Word and item position data
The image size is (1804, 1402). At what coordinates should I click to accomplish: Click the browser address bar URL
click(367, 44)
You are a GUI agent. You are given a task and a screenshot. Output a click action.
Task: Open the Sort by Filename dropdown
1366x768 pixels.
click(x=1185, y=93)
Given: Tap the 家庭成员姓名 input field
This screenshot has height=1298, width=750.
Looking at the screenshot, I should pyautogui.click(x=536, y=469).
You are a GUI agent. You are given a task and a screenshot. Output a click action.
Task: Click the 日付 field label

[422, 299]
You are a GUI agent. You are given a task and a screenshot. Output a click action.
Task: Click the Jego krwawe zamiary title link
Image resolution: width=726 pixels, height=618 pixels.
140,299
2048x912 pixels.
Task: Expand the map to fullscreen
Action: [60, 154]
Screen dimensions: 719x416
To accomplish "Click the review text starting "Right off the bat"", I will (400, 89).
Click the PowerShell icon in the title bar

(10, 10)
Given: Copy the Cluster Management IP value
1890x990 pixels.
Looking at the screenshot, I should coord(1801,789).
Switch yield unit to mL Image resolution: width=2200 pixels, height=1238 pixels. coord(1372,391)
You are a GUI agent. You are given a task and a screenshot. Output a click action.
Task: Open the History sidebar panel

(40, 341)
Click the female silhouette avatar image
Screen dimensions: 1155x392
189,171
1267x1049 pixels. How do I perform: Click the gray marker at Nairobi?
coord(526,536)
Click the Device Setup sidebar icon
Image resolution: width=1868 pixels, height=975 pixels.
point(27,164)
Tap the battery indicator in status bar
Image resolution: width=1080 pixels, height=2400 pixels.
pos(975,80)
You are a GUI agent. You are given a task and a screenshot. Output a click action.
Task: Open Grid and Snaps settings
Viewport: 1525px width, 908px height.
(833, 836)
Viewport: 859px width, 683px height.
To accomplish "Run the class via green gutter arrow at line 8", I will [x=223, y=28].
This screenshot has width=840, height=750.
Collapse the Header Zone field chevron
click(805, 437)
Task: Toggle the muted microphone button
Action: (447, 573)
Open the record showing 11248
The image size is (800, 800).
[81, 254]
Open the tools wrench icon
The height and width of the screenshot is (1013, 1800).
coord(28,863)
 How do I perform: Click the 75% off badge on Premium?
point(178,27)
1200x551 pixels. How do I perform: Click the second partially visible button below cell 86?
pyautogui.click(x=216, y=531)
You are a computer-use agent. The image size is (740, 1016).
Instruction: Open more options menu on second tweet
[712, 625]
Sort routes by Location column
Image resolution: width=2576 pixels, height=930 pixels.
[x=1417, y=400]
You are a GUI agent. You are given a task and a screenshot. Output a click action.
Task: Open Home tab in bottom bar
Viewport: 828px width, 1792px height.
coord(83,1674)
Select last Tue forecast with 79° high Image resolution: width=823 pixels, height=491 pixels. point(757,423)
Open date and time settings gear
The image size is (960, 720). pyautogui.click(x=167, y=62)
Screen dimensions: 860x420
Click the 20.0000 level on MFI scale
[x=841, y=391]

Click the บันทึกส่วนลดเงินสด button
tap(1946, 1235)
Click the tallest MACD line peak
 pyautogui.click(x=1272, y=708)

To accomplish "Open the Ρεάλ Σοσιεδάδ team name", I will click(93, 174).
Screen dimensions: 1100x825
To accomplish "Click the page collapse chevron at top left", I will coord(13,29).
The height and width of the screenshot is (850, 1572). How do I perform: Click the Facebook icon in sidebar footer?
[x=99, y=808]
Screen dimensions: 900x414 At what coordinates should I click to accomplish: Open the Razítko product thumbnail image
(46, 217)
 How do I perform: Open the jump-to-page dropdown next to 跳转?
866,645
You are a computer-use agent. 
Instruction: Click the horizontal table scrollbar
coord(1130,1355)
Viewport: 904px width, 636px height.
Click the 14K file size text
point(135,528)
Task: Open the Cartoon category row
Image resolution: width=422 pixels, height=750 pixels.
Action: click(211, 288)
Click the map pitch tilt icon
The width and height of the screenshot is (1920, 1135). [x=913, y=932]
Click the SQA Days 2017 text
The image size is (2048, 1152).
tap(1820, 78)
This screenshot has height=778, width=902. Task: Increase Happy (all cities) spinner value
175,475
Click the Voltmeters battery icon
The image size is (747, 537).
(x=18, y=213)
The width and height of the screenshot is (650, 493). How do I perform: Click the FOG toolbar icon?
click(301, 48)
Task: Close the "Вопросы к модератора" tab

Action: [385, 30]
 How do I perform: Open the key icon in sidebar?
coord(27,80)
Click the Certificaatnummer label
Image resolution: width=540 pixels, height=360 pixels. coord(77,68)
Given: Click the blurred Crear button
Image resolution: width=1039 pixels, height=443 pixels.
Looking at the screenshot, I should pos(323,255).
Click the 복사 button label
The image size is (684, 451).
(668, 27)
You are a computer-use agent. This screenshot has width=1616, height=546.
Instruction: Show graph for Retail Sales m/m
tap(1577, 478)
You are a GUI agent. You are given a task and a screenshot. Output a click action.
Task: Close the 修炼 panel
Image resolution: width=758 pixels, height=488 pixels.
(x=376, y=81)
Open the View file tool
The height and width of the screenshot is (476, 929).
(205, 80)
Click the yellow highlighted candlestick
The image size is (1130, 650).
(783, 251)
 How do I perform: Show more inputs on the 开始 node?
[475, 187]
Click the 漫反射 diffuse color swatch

» **YOUR INSTRUCTIONS**:
Write out the records above again, switching each occurrence of "GUI agent" to "interface agent" and leaving everything else unchanged.

» **SOLUTION TO THIS TASK**:
The image size is (1804, 1402). At what coordinates should I click to accomplish: Click the browser address bar URL
click(367, 44)
You are a interface agent. You are given a task and a screenshot. Output a click action.
Task: Open the Sort by Filename dropdown
1366x768 pixels.
click(x=1185, y=93)
Given: Tap the 家庭成员姓名 input field
This screenshot has height=1298, width=750.
Looking at the screenshot, I should pyautogui.click(x=536, y=469).
You are a interface agent. You are given a task and a screenshot. Output a click action.
Task: Click the 日付 field label

[422, 299]
You are a interface agent. You are given a task and a screenshot. Output a click action.
Task: Click the Jego krwawe zamiary title link
Image resolution: width=726 pixels, height=618 pixels.
140,299
2048x912 pixels.
Task: Expand the map to fullscreen
Action: [60, 154]
Screen dimensions: 719x416
To accomplish "Click the review text starting "Right off the bat"", I will (400, 89).
Click the PowerShell icon in the title bar

(10, 10)
Given: Copy the Cluster Management IP value
1890x990 pixels.
Looking at the screenshot, I should coord(1801,789).
Switch yield unit to mL Image resolution: width=2200 pixels, height=1238 pixels. coord(1372,391)
You are a interface agent. You are given a task and a screenshot. Output a click action.
Task: Open the History sidebar panel

(40, 341)
Click the female silhouette avatar image
Screen dimensions: 1155x392
189,171
1267x1049 pixels. How do I perform: Click the gray marker at Nairobi?
coord(526,536)
Click the Device Setup sidebar icon
Image resolution: width=1868 pixels, height=975 pixels.
point(27,164)
Tap the battery indicator in status bar
Image resolution: width=1080 pixels, height=2400 pixels.
pos(975,80)
You are a interface agent. You are given a task and a screenshot. Output a click action.
Task: Open Grid and Snaps settings
Viewport: 1525px width, 908px height.
(833, 836)
Viewport: 859px width, 683px height.
To accomplish "Run the class via green gutter arrow at line 8", I will [x=223, y=28].
This screenshot has width=840, height=750.
Collapse the Header Zone field chevron
click(805, 437)
Task: Toggle the muted microphone button
Action: (447, 573)
Open the record showing 11248
The image size is (800, 800).
[81, 254]
Open the tools wrench icon
The height and width of the screenshot is (1013, 1800).
coord(28,863)
 How do I perform: Click the 75% off badge on Premium?
point(178,27)
1200x551 pixels. How do I perform: Click the second partially visible button below cell 86?
pyautogui.click(x=216, y=531)
You are a computer-use agent. The image size is (740, 1016).
Instruction: Open more options menu on second tweet
[712, 625]
Sort routes by Location column
Image resolution: width=2576 pixels, height=930 pixels.
[x=1417, y=400]
You are a interface agent. You are given a task and a screenshot. Output a click action.
Task: Open Home tab in bottom bar
Viewport: 828px width, 1792px height.
coord(83,1674)
Select last Tue forecast with 79° high Image resolution: width=823 pixels, height=491 pixels. point(757,423)
Open date and time settings gear
The image size is (960, 720). pyautogui.click(x=167, y=62)
Screen dimensions: 860x420
Click the 20.0000 level on MFI scale
[x=841, y=391]

Click the บันทึกส่วนลดเงินสด button
tap(1946, 1235)
Click the tallest MACD line peak
 pyautogui.click(x=1272, y=708)

To accomplish "Open the Ρεάλ Σοσιεδάδ team name", I will click(93, 174).
Screen dimensions: 1100x825
To accomplish "Click the page collapse chevron at top left", I will coord(13,29).
The height and width of the screenshot is (850, 1572). How do I perform: Click the Facebook icon in sidebar footer?
[x=99, y=808]
Screen dimensions: 900x414 At what coordinates should I click to accomplish: Open the Razítko product thumbnail image
(46, 217)
 How do I perform: Open the jump-to-page dropdown next to 跳转?
866,645
You are a computer-use agent. 
Instruction: Click the horizontal table scrollbar
coord(1130,1355)
Viewport: 904px width, 636px height.
Click the 14K file size text
point(135,528)
Task: Open the Cartoon category row
Image resolution: width=422 pixels, height=750 pixels.
Action: click(211, 288)
Click the map pitch tilt icon
The width and height of the screenshot is (1920, 1135). [x=913, y=932]
Click the SQA Days 2017 text
The image size is (2048, 1152).
tap(1820, 78)
This screenshot has height=778, width=902. Task: Increase Happy (all cities) spinner value
175,475
Click the Voltmeters battery icon
The image size is (747, 537).
(x=18, y=213)
The width and height of the screenshot is (650, 493). How do I perform: Click the FOG toolbar icon?
click(301, 48)
Task: Close the "Вопросы к модератора" tab

Action: [385, 30]
 How do I perform: Open the key icon in sidebar?
coord(27,80)
Click the Certificaatnummer label
Image resolution: width=540 pixels, height=360 pixels. coord(77,68)
Given: Click the blurred Crear button
Image resolution: width=1039 pixels, height=443 pixels.
Looking at the screenshot, I should pos(323,255).
Click the 복사 button label
The image size is (684, 451).
(668, 27)
You are a computer-use agent. This screenshot has width=1616, height=546.
Instruction: Show graph for Retail Sales m/m
tap(1577, 478)
You are a interface agent. You are given a task and a screenshot. Output a click action.
Task: Close the 修炼 panel
Image resolution: width=758 pixels, height=488 pixels.
(x=376, y=81)
Open the View file tool
The height and width of the screenshot is (476, 929).
(205, 80)
Click the yellow highlighted candlestick
The image size is (1130, 650).
(783, 251)
 How do I perform: Show more inputs on the 开始 node?
[475, 187]
Click the 漫反射 diffuse color swatch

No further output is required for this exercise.